Copy the passage from the post about the Randolph Stow biography word for word, starting at "On the other" and ending at "I can offer.".

__EXCERPT__.
>> Begin
Source: A Review of Suzanne Falkiner’s ‘Mick: A Life of Randolph Stow’ | Westerly Magazine

If I start to feel I’ve not done enough this year at the halfway point, I can at least remind myself that I have read and reviewed Suzanne Falkiner’s 900 page biography of Randolph Stow – and now you can click the link above to see my review on the Westerly website! The actually amazing feat is that Falkiner wrote it in four years. (At least that’s what I wrote down from her speech at the beginning of the year.)

Probably every Western Australian whose ancestors arrived in the nineteenth century can claim a connection to Stow. I discovered a new one from reading the biography which did not make it into the review: he and I are from the same clan. My paternal grandmother was a  Sewell, and so was his mother, both descended from the two Sewell brothers who came out from England in the 1830s. I think Stow and my grandmother were fourth cousins. She wouldn’t have liked his books; she may well have been aware of the connection, as she knew more family history than she told.

On the other side of my family, as I’ve mentioned before, his grandmother boarded with my maternal grandmother’s family in Subiaco around the time of World War Two. I asked my (still living) Granny what she remembered of Stow’s grandmother, and she said that Mrs Stow would keep feeding the chickens rhubarb leaves, which really upset my Granny’s mother. (Oh, that’s getting confusing.) I’m afraid that’s the closest to a literary anecdote I can offer.
>> End
__INFORMATION SUPPLIED__.
>> Begin
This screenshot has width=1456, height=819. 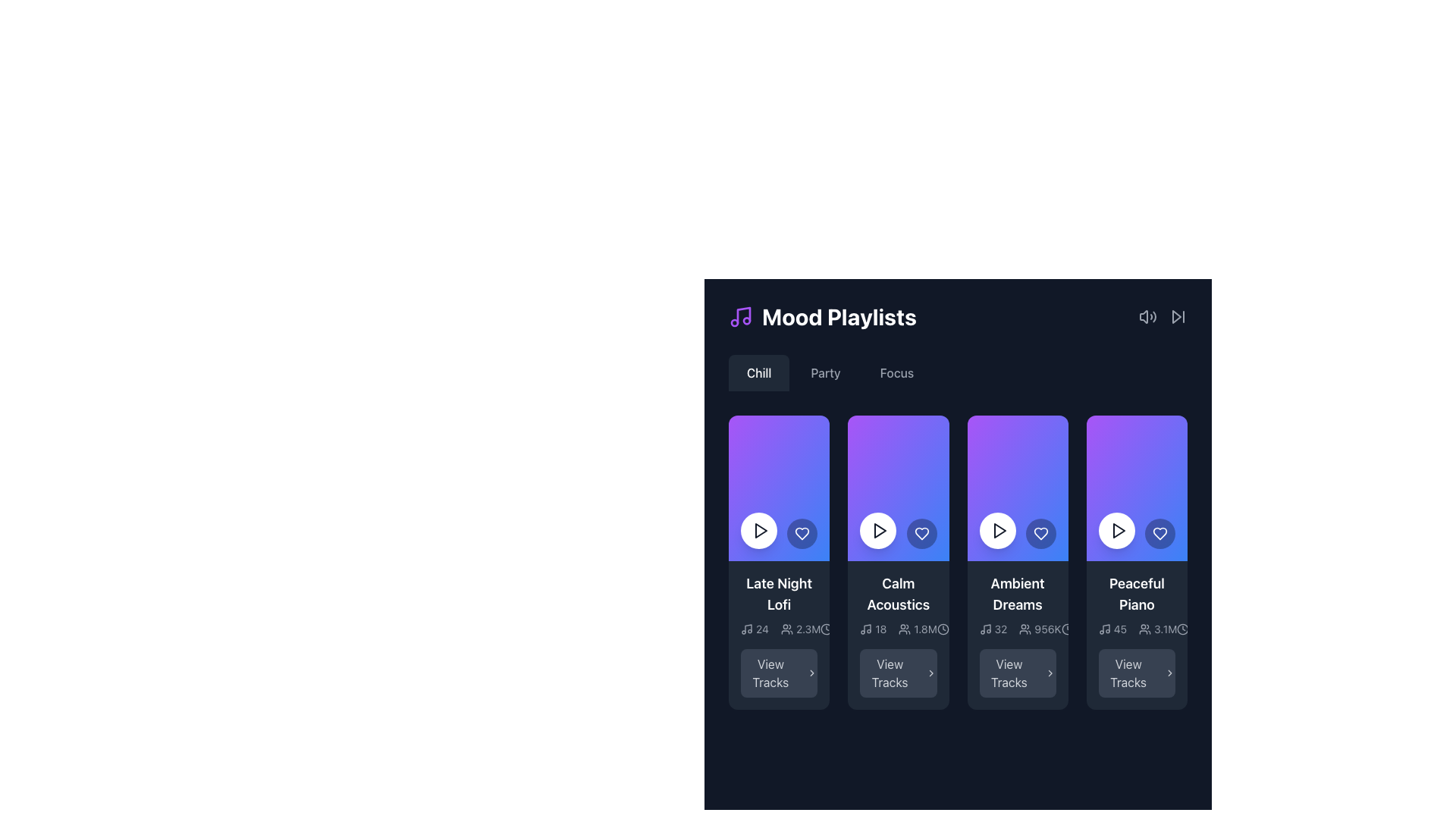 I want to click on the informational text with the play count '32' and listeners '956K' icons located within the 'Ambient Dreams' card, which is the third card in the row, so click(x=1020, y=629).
>> End
__REPLY TO THE TASK__.
On the other side of my family, as I’ve mentioned before, his grandmother boarded with my maternal grandmother’s family in Subiaco around the time of World War Two. I asked my (still living) Granny what she remembered of Stow’s grandmother, and she said that Mrs Stow would keep feeding the chickens rhubarb leaves, which really upset my Granny’s mother. (Oh, that’s getting confusing.) I’m afraid that’s the closest to a literary anecdote I can offer.